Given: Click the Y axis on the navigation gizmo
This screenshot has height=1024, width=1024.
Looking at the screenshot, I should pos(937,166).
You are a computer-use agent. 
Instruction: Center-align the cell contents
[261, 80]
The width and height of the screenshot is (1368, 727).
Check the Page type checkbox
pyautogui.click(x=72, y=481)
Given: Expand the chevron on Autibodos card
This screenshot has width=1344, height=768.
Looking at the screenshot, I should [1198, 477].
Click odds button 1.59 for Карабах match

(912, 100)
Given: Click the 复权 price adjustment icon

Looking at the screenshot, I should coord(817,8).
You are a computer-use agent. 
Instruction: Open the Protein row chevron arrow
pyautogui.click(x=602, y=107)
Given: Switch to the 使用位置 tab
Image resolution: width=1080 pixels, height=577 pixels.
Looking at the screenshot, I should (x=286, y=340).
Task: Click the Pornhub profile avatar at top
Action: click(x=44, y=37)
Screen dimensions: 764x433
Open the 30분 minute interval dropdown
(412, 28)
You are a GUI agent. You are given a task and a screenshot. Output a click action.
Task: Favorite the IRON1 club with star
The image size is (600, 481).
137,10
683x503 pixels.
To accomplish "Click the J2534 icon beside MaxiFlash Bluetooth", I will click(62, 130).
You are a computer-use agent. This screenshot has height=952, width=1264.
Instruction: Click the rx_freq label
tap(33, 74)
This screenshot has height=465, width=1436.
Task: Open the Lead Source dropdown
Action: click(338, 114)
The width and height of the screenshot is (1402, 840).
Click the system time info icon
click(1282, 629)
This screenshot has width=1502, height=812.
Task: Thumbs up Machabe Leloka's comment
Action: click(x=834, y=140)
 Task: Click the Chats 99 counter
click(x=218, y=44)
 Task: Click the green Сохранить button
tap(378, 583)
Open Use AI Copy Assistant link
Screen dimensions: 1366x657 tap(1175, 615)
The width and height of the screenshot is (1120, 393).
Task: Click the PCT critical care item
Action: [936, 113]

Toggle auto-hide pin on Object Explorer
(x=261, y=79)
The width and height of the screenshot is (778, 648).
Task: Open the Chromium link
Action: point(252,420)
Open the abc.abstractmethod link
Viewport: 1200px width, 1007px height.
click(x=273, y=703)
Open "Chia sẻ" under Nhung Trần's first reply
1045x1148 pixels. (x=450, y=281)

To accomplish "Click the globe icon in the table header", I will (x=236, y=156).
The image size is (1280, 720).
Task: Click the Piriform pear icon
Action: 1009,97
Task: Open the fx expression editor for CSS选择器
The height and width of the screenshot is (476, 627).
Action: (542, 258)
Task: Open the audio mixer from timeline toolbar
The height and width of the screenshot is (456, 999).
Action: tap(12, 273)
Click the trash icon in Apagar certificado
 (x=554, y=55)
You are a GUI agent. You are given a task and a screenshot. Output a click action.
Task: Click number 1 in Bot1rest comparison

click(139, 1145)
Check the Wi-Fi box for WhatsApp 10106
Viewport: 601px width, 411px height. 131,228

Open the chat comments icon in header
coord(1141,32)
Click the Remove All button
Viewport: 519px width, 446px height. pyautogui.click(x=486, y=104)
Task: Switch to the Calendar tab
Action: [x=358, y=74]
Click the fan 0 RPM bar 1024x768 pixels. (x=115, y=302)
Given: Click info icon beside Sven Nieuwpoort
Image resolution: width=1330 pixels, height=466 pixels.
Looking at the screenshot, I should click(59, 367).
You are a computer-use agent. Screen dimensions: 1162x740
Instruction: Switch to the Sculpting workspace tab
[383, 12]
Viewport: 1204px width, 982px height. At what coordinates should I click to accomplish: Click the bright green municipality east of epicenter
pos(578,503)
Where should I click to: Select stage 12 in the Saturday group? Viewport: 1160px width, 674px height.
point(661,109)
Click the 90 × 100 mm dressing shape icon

# # # # #

[WHAT YOU SHOULD DO]: Only the lines from the one containing "You are a computer-use agent. Screen" through the last line of the entries above should be copied, exactly as written.

[SOLUTION TO THE EXERCISE]:
You are a computer-use agent. Screen dimensions: 1162x740
Instruction: Switch to the Sculpting workspace tab
[383, 12]
Viewport: 1204px width, 982px height. At what coordinates should I click to accomplish: Click the bright green municipality east of epicenter
pos(578,503)
Where should I click to: Select stage 12 in the Saturday group? Viewport: 1160px width, 674px height.
point(661,109)
Click the 90 × 100 mm dressing shape icon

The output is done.